Generates the following error:

"Number of columns in file (6) does not match that of the corresponding table (1), use file format option error_on_column_count_mismatch=false to ignore this error File '@~/polygons.csv.gz', line 3, character 1 Row 1 starts at line 2, column "DESIGN_POLYGONS_STAGING"[6] If you would like to continue loading when an error is encountered, use other values such as 'SKIP_FILE' or 'CONTINUE' for the ON_ERROR option. For more information on loading options, please run 'info loading_data' in a SQL client."

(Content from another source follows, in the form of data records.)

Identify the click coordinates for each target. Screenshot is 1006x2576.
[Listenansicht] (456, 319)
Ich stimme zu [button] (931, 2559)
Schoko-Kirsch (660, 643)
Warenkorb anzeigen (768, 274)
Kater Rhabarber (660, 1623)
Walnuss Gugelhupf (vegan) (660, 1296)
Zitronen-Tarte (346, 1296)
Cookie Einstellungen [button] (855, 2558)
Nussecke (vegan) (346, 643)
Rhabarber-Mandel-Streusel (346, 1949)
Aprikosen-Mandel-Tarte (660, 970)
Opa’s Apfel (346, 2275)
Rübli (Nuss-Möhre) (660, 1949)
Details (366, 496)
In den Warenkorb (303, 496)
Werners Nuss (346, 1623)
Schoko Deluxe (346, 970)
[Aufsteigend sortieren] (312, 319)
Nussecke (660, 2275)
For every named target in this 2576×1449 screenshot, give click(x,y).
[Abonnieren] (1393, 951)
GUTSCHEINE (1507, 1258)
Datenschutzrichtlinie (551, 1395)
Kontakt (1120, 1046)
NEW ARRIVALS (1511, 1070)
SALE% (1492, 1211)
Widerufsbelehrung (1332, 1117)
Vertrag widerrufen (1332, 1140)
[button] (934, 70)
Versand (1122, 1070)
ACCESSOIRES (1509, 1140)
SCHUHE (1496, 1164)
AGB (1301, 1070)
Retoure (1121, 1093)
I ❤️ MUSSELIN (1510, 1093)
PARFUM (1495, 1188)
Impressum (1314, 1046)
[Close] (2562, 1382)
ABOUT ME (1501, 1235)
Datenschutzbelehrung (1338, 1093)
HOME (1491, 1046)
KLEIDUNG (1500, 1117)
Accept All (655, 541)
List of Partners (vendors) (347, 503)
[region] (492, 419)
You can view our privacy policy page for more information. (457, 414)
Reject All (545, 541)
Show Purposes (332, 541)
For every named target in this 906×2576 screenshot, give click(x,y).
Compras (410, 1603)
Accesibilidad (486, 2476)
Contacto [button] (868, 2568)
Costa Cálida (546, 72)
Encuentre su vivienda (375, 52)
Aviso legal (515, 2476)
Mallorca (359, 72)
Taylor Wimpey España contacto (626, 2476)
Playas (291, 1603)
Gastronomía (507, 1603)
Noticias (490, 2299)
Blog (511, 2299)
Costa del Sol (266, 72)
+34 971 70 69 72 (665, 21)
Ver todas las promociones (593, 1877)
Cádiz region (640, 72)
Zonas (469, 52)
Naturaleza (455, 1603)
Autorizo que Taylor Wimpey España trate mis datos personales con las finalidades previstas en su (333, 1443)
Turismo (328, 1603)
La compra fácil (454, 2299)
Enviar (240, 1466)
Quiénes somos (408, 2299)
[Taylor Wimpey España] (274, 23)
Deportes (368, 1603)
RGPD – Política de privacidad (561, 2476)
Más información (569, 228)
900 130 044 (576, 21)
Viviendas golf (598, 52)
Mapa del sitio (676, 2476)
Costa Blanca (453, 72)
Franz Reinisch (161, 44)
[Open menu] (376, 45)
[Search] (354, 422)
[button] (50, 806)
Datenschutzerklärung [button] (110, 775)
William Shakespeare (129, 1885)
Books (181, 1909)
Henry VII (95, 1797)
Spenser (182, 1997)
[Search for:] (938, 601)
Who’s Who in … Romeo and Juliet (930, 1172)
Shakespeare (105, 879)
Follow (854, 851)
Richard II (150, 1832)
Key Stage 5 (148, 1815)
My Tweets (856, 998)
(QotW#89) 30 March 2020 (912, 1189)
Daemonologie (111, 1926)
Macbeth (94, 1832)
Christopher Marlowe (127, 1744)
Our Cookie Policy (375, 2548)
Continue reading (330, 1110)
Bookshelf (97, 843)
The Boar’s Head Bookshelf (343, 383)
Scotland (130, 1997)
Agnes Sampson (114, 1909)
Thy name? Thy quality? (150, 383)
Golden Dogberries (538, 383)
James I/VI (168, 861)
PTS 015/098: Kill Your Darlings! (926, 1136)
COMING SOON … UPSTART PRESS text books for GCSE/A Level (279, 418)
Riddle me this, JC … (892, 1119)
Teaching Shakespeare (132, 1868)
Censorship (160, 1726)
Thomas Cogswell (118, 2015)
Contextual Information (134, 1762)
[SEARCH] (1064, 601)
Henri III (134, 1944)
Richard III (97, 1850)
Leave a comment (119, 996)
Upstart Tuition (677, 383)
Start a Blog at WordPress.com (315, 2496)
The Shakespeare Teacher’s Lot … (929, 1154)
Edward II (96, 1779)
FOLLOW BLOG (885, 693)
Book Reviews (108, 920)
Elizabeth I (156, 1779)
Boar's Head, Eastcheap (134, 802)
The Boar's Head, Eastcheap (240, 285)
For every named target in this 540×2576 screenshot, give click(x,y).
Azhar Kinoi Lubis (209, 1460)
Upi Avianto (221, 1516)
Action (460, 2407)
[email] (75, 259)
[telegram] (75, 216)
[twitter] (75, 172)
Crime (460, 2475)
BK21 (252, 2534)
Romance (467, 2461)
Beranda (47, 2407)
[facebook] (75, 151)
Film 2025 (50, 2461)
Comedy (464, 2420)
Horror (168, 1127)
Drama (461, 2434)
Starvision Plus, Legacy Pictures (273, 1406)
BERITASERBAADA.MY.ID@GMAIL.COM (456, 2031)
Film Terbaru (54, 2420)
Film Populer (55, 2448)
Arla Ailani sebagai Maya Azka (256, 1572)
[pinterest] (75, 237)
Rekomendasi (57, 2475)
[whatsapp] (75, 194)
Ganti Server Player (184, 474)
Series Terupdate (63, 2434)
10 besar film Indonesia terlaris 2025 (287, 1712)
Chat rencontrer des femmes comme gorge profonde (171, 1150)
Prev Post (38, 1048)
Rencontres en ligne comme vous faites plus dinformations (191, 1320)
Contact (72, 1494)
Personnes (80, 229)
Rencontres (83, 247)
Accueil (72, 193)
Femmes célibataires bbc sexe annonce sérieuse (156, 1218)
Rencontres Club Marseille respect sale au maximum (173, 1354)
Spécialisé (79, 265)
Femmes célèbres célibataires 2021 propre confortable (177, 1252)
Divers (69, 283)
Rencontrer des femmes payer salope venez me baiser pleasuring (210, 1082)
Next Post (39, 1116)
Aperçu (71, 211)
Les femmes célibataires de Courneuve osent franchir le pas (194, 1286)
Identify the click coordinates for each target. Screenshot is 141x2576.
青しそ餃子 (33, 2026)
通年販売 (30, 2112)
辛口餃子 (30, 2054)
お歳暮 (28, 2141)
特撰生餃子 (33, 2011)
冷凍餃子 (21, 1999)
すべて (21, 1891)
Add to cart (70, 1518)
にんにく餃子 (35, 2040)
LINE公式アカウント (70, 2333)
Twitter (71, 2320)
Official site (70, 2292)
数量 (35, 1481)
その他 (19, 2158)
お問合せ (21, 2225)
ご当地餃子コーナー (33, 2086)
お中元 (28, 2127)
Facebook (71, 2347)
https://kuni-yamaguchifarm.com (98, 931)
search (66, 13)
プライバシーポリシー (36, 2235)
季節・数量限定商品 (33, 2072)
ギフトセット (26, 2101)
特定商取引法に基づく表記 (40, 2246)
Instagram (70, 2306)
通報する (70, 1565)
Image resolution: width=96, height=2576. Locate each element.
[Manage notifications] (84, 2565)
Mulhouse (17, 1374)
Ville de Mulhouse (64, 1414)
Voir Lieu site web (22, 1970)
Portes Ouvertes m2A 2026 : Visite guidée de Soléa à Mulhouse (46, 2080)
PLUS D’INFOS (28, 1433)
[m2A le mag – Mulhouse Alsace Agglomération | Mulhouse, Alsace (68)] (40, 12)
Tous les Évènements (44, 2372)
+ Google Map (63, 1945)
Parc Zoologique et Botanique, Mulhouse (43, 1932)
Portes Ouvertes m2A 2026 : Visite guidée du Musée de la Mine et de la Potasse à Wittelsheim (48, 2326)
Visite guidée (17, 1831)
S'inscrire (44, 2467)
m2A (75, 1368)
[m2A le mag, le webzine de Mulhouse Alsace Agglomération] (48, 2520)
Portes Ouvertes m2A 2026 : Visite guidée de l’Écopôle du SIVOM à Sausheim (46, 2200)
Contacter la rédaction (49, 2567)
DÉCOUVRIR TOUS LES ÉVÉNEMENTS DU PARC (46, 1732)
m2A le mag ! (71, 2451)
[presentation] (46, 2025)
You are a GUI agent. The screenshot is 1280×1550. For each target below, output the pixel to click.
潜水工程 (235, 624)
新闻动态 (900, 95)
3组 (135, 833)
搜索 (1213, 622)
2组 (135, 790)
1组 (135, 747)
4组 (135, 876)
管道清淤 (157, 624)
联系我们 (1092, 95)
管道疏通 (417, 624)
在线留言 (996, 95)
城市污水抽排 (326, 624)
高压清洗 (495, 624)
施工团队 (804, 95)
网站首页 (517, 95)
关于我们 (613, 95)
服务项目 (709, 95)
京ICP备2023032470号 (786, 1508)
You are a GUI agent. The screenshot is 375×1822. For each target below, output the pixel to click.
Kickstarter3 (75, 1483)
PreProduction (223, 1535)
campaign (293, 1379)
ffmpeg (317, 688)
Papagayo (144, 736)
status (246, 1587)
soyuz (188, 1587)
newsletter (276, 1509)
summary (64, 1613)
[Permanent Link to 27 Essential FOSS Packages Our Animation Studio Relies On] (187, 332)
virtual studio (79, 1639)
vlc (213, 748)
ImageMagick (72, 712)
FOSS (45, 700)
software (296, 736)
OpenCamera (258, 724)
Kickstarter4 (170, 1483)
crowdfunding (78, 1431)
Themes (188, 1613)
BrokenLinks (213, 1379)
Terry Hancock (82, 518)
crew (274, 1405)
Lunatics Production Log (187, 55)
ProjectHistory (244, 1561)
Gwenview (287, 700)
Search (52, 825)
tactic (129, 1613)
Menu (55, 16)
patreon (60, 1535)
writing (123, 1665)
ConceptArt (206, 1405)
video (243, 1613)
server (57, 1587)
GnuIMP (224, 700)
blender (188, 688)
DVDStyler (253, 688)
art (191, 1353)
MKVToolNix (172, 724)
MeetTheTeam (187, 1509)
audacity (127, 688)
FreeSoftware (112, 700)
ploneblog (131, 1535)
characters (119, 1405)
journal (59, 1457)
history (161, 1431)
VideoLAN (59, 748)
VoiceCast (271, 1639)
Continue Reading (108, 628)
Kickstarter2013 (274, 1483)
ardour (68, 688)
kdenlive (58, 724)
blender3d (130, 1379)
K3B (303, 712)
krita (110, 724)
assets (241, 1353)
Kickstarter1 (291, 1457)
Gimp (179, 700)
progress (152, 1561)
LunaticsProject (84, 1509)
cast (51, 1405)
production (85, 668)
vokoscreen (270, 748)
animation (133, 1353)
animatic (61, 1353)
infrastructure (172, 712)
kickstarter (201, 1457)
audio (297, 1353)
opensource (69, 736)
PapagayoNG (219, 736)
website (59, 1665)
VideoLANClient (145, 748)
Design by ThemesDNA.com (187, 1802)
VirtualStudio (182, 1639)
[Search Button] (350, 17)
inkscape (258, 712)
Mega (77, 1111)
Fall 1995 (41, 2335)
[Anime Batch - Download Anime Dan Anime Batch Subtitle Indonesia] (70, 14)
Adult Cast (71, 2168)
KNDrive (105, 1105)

Can anyone identify what I'm doing wrong?


Solution

  • Inspired by @Simeon_Pilgrim's comment I went back to Snowflake's documentation. There I found an example of converting a string literal to a GEOGRAPHY.

    https://docs.snowflake.com/en/sql-reference/functions/to_geography.html#examples

    select to_geography('POINT(-122.35 37.55)');
    

    My polygons looked like strings describing Polygons more than actual GEOGRAPHYs so I decided I needed to be treating them as strings and then calling TO_GEOGRAPHY() on them.

    I quickly discovered that they needed to be explicitly enclosed in single quotes and copied into a VARCHAR column in the staging table. This was accomplished by modifying the CSV export code:

    import csv
    design_gdf['geometry'].to_csv(<path to polygons.csv>, 
                              index=False, header=False, sep='|', compression=None, quoting=csv.QUOTE_ALL, quotechar="'")
    

    The staging table now looks like:

    create or replace table DB.SCHEMA."DESIGN_POLYGONS_STAGING" (geometry VARCHAR);
    

    I ran into further problems copying into the staging table related to the presence of a polygons.csv.gz file I must have uploaded in a previous experiment. I deleted this file using:

    remove @~/polygons.csv.gz
    

    Finally, converting the staging table to GEOGRAPHY

    create or replace table DB.SCHEMA."DESIGN_GEOGRAPHY_STAGING" (geometry GEOGRAPHY);
    
    insert into DB.SCHEMA."DESIGN_GEOGRAPHY"
    select to_geography(geometry)
    from DB.SCHEMA."DESIGN_POLYGONS_STAGING"
    

    and I wound up with a DESIGN_GEOGRAPHY table with a single column of GEOGRAPHYs in it. Success!!!